Two Women and a Truck

We needed new cross country jumps on the farm.  Some of our old ones have decayed (These were mostly sections of a very large tree that a tornado uprooted, let me see, ten years ago now.  We carved the tree up and scattered it over the farm, and for awhile we had some really big fearsome jumps where now it's mostly mulch piles) and some have just gotten boring: been there, jumped that.  The pony clubbers are coming this week for camp, and some of them were riding in ratings examinations, and they needed some nice jumps, too.

So my daughter and I unhitched the truck.  We went to Lowe's and pondered.  We talked and waved our arms around, and then we bought a bunch of wood.  Did we need help loading that?  No, we did not. 

"I bet the don't expect to see two women and a big truck," my daughter said.

Then we went to the tire store and convinced them to give us 8 old tires.  Tire jumps are easy to make:  set the tires like Oreos, secure the ends.  Done.  Well, done-ish.  We needed some 4 x 4s--the wood kind, not the vehicles--to keep the tires from rolling, but we found those in the hayloft, so that was good.

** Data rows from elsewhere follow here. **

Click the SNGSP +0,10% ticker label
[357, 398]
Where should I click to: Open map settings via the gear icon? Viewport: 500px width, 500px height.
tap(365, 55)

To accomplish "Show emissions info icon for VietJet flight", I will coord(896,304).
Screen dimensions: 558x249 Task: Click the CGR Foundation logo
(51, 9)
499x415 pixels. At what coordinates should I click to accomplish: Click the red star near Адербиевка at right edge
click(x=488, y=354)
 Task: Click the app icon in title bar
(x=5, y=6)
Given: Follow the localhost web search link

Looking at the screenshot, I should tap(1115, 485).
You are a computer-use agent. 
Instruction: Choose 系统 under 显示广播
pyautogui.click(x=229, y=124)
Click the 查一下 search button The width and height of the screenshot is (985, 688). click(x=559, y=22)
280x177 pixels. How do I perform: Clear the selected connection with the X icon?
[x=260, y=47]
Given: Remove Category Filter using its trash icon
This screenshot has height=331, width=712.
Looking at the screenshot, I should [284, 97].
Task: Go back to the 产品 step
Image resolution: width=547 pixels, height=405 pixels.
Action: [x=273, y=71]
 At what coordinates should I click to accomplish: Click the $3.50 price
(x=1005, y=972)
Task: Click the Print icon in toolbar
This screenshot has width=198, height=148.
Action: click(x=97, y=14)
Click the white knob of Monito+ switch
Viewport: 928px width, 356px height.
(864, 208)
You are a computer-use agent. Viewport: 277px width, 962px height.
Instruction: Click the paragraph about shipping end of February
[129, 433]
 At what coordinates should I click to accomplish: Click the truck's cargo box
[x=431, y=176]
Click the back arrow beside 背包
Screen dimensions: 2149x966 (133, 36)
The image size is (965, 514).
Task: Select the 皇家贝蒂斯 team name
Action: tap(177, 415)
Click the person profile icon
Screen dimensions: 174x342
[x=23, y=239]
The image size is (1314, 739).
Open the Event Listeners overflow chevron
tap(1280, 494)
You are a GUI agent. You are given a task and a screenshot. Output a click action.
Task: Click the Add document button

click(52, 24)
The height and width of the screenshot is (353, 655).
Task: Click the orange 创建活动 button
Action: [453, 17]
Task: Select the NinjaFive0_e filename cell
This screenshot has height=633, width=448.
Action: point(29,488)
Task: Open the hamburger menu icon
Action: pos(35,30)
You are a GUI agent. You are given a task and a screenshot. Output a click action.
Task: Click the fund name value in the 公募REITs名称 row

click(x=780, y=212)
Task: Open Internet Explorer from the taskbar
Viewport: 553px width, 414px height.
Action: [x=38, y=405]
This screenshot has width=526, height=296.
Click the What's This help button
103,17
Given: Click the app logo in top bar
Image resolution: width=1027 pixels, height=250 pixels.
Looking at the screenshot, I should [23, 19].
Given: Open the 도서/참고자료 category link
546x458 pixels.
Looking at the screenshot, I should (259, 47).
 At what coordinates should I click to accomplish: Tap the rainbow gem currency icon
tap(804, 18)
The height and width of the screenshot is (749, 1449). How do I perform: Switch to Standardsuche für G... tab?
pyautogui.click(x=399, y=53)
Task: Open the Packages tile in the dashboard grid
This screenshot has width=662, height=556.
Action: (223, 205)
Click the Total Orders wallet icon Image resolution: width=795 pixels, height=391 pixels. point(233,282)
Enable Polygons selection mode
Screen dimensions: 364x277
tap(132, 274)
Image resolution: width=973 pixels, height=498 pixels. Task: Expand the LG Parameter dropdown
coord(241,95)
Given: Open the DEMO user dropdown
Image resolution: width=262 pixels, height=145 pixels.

Then Katie, her friend Kyla (who doesn't know much about horses, but likes power tools) and I built a stair-step jump in the garage.  We built it in two four-foot sections, so that we can jump it either as one standard-width jump (easy) or two skinny jumps (much harder).  We set it in the field and stained it.  We scraped and repainted our coop jump so that it is, once again, the Green Monster.  We built a small lattice gate to add to our repertoire of show jumps.

That's it.  We sweat a lot, and got dirty, and my daughter learned how to use a power drill. 

You can buy cross-country jumps.  But there's something very satisfying about making some with my daughter, about teaching her that with the right truck you can conquer the world.